EXERCISE AIM: Copy exactly the lines of the records below, starting at the line that contains "Given: Open row details with the eye icon" and continuing through the last line, both included; omit any pictures.

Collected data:
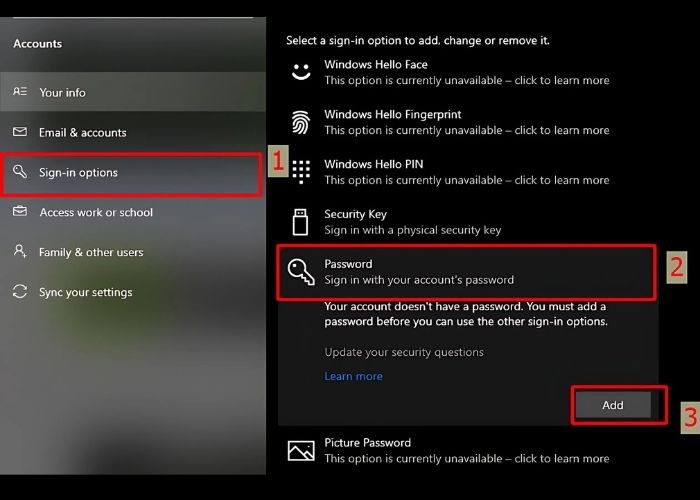The width and height of the screenshot is (700, 500).
Task: Click the Your info person icon
Action: point(20,92)
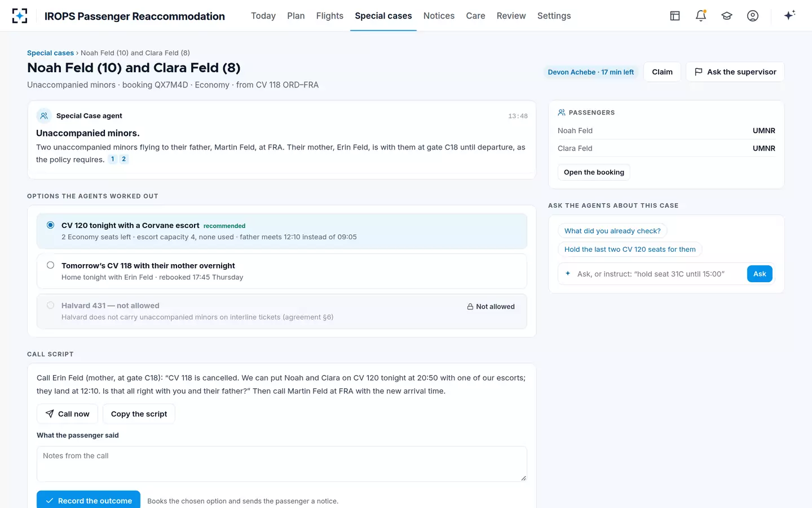Click Call now button
The image size is (812, 508).
coord(67,414)
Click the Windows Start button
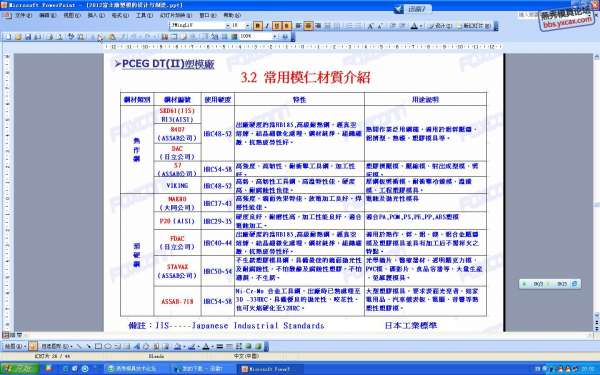 [19, 368]
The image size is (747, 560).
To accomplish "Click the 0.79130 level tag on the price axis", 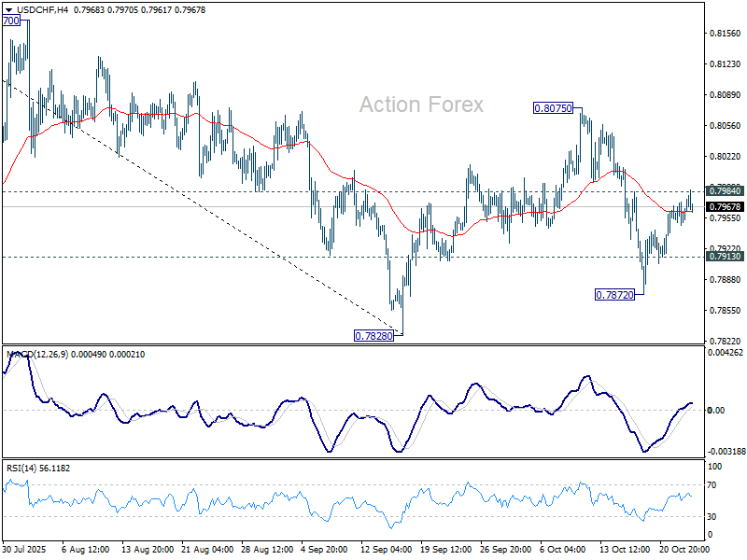I will coord(725,257).
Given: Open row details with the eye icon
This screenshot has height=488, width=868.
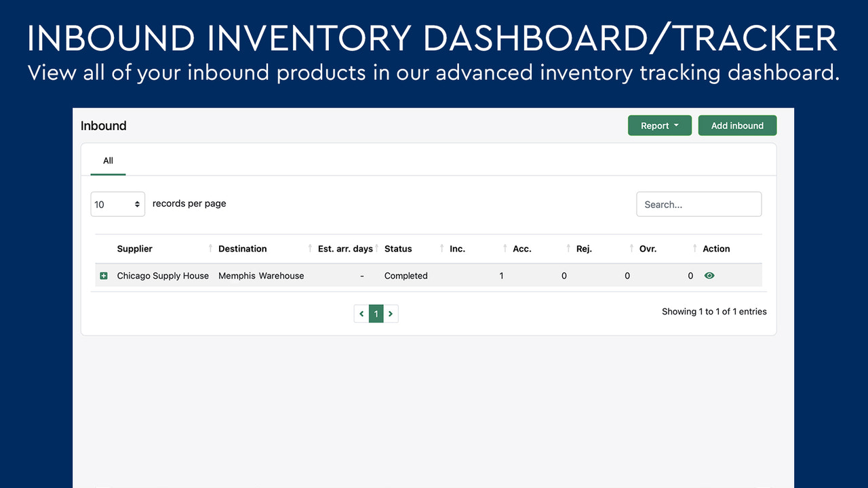Looking at the screenshot, I should pyautogui.click(x=709, y=275).
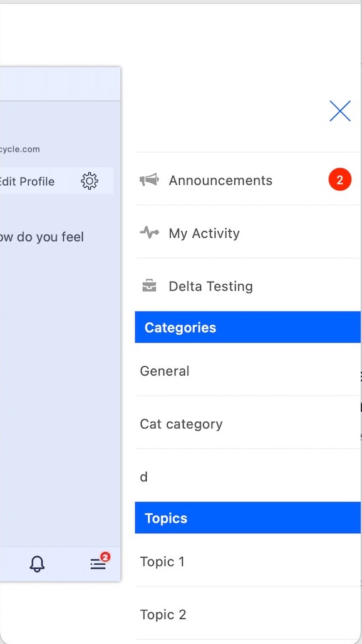Image resolution: width=362 pixels, height=644 pixels.
Task: Open the Delta Testing menu item
Action: pyautogui.click(x=248, y=286)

ANSWER SPACE:
Given: Open row details with the eye icon
This screenshot has height=488, width=868.
Looking at the screenshot, I should pyautogui.click(x=709, y=275).
Image resolution: width=362 pixels, height=644 pixels.
Task: Open the Delta Testing menu item
Action: pyautogui.click(x=248, y=286)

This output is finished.